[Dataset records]
# # # # #

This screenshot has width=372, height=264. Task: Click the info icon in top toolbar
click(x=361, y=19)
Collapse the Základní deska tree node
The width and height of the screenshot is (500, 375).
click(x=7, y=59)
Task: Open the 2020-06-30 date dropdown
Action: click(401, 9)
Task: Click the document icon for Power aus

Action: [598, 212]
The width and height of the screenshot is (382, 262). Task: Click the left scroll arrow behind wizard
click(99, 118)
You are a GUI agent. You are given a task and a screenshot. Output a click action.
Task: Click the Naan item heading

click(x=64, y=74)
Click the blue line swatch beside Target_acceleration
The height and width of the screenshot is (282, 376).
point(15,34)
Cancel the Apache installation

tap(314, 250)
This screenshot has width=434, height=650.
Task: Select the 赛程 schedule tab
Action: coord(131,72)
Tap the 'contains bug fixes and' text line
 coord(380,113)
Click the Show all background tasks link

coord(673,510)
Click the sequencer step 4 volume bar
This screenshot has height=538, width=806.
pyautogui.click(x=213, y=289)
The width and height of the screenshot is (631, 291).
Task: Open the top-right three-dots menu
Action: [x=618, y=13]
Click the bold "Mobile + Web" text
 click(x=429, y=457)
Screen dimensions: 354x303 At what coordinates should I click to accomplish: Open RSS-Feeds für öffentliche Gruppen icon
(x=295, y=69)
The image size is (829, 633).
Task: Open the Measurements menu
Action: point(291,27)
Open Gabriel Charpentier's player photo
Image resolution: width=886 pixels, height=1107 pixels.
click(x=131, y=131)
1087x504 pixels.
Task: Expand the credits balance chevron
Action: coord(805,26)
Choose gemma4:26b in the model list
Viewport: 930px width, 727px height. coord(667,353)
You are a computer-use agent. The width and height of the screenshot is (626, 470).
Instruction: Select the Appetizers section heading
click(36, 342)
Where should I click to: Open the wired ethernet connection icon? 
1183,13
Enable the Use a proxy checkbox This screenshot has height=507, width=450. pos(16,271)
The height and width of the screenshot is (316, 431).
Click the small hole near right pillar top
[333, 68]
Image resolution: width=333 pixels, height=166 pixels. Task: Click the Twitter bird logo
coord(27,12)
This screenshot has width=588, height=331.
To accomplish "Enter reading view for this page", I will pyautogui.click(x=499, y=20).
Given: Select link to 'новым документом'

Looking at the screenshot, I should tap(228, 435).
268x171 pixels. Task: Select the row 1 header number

# # # # #

Word for word, copy every entry.

This screenshot has width=372, height=264. Task: Click the info icon in top toolbar
click(x=361, y=19)
Collapse the Základní deska tree node
The width and height of the screenshot is (500, 375).
click(x=7, y=59)
Task: Open the 2020-06-30 date dropdown
Action: click(401, 9)
Task: Click the document icon for Power aus

Action: [598, 212]
The width and height of the screenshot is (382, 262). Task: Click the left scroll arrow behind wizard
click(99, 118)
You are a GUI agent. You are given a task and a screenshot. Output a click action.
Task: Click the Naan item heading

click(x=64, y=74)
Click the blue line swatch beside Target_acceleration
The height and width of the screenshot is (282, 376).
point(15,34)
Cancel the Apache installation

tap(314, 250)
This screenshot has width=434, height=650.
Task: Select the 赛程 schedule tab
Action: coord(131,72)
Tap the 'contains bug fixes and' text line
 coord(380,113)
Click the Show all background tasks link

coord(673,510)
Click the sequencer step 4 volume bar
This screenshot has height=538, width=806.
pyautogui.click(x=213, y=289)
The width and height of the screenshot is (631, 291).
Task: Open the top-right three-dots menu
Action: [x=618, y=13]
Click the bold "Mobile + Web" text
 click(x=429, y=457)
Screen dimensions: 354x303 At what coordinates should I click to accomplish: Open RSS-Feeds für öffentliche Gruppen icon
(x=295, y=69)
The image size is (829, 633).
Task: Open the Measurements menu
Action: point(291,27)
Open Gabriel Charpentier's player photo
Image resolution: width=886 pixels, height=1107 pixels.
click(x=131, y=131)
1087x504 pixels.
Task: Expand the credits balance chevron
Action: coord(805,26)
Choose gemma4:26b in the model list
Viewport: 930px width, 727px height. coord(667,353)
You are a computer-use agent. The width and height of the screenshot is (626, 470).
Instruction: Select the Appetizers section heading
click(36, 342)
Where should I click to: Open the wired ethernet connection icon? 
1183,13
Enable the Use a proxy checkbox This screenshot has height=507, width=450. pos(16,271)
The height and width of the screenshot is (316, 431).
Click the small hole near right pillar top
[333, 68]
Image resolution: width=333 pixels, height=166 pixels. Task: Click the Twitter bird logo
coord(27,12)
This screenshot has width=588, height=331.
To accomplish "Enter reading view for this page", I will pyautogui.click(x=499, y=20).
Given: Select link to 'новым документом'

Looking at the screenshot, I should tap(228, 435).
268x171 pixels. Task: Select the row 1 header number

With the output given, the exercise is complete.